## Work to complete
Every line below between the one holding "[Get it on Google Play] (119, 2461)" and the one holding "[open email agent modal] (99, 1550)", inclusive, should be copied exactly, and no other line.

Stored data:
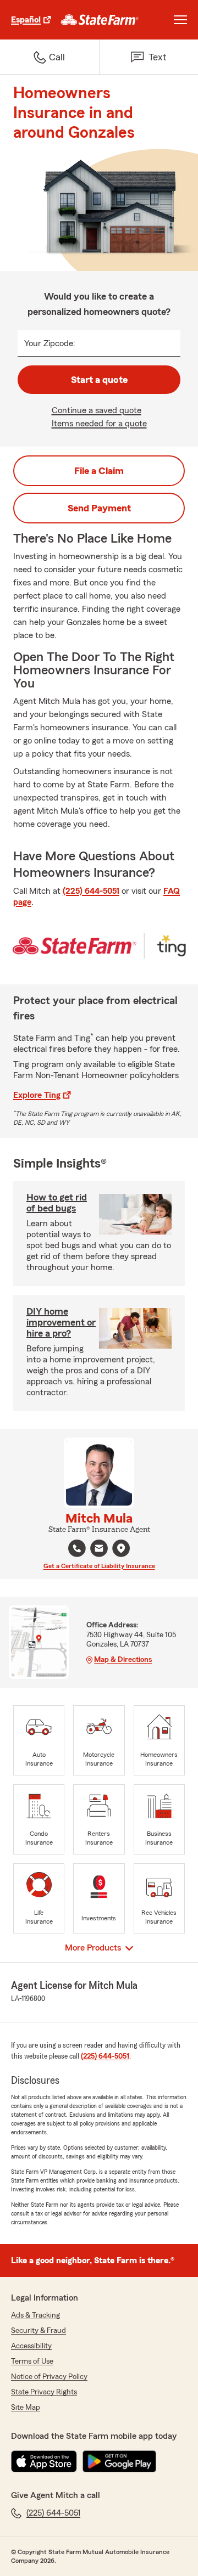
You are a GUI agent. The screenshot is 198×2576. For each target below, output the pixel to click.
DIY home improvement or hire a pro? (61, 1322)
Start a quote (99, 380)
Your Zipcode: (49, 343)
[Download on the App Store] (44, 2461)
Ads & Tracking (35, 2315)
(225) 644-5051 (91, 891)
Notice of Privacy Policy (49, 2377)
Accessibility (31, 2346)
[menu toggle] (180, 20)
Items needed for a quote (99, 423)
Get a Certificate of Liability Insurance (99, 1566)
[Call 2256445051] (77, 1548)
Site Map (25, 2407)
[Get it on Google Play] (119, 2461)
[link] (100, 20)
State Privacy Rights (44, 2392)
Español (26, 19)
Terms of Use (32, 2361)
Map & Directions (123, 1660)
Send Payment (99, 508)
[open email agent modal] (99, 1550)
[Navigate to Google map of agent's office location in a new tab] (121, 1548)
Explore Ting (37, 1095)
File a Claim (99, 471)
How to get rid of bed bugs (56, 1202)
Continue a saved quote (96, 410)
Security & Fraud (38, 2331)
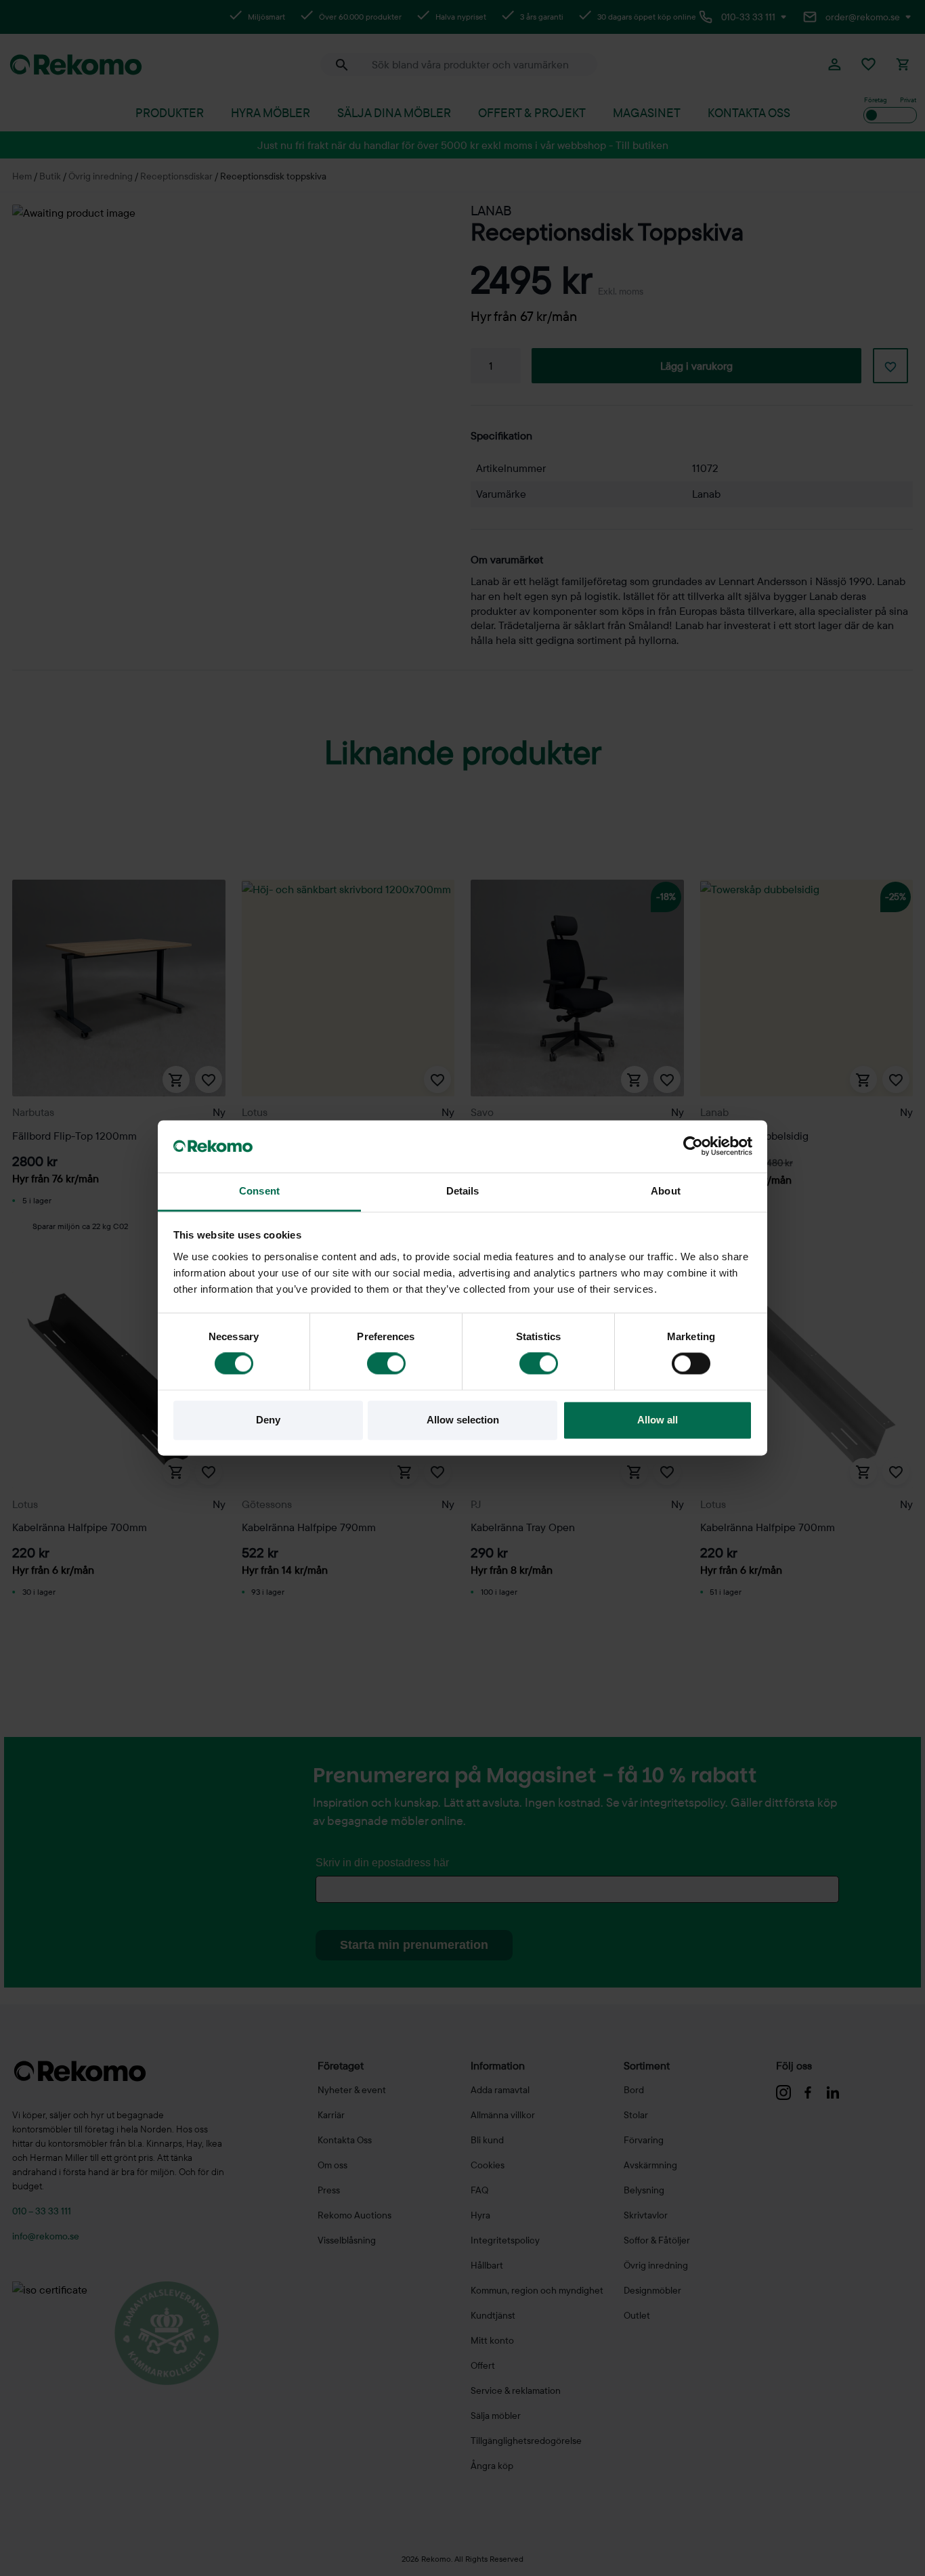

## Task result
[Get it on Google Play] (119, 2461)
[link] (100, 20)
State Privacy Rights (44, 2392)
Español (26, 19)
Terms of Use (32, 2361)
Map & Directions (123, 1660)
Send Payment (99, 508)
[open email agent modal] (99, 1550)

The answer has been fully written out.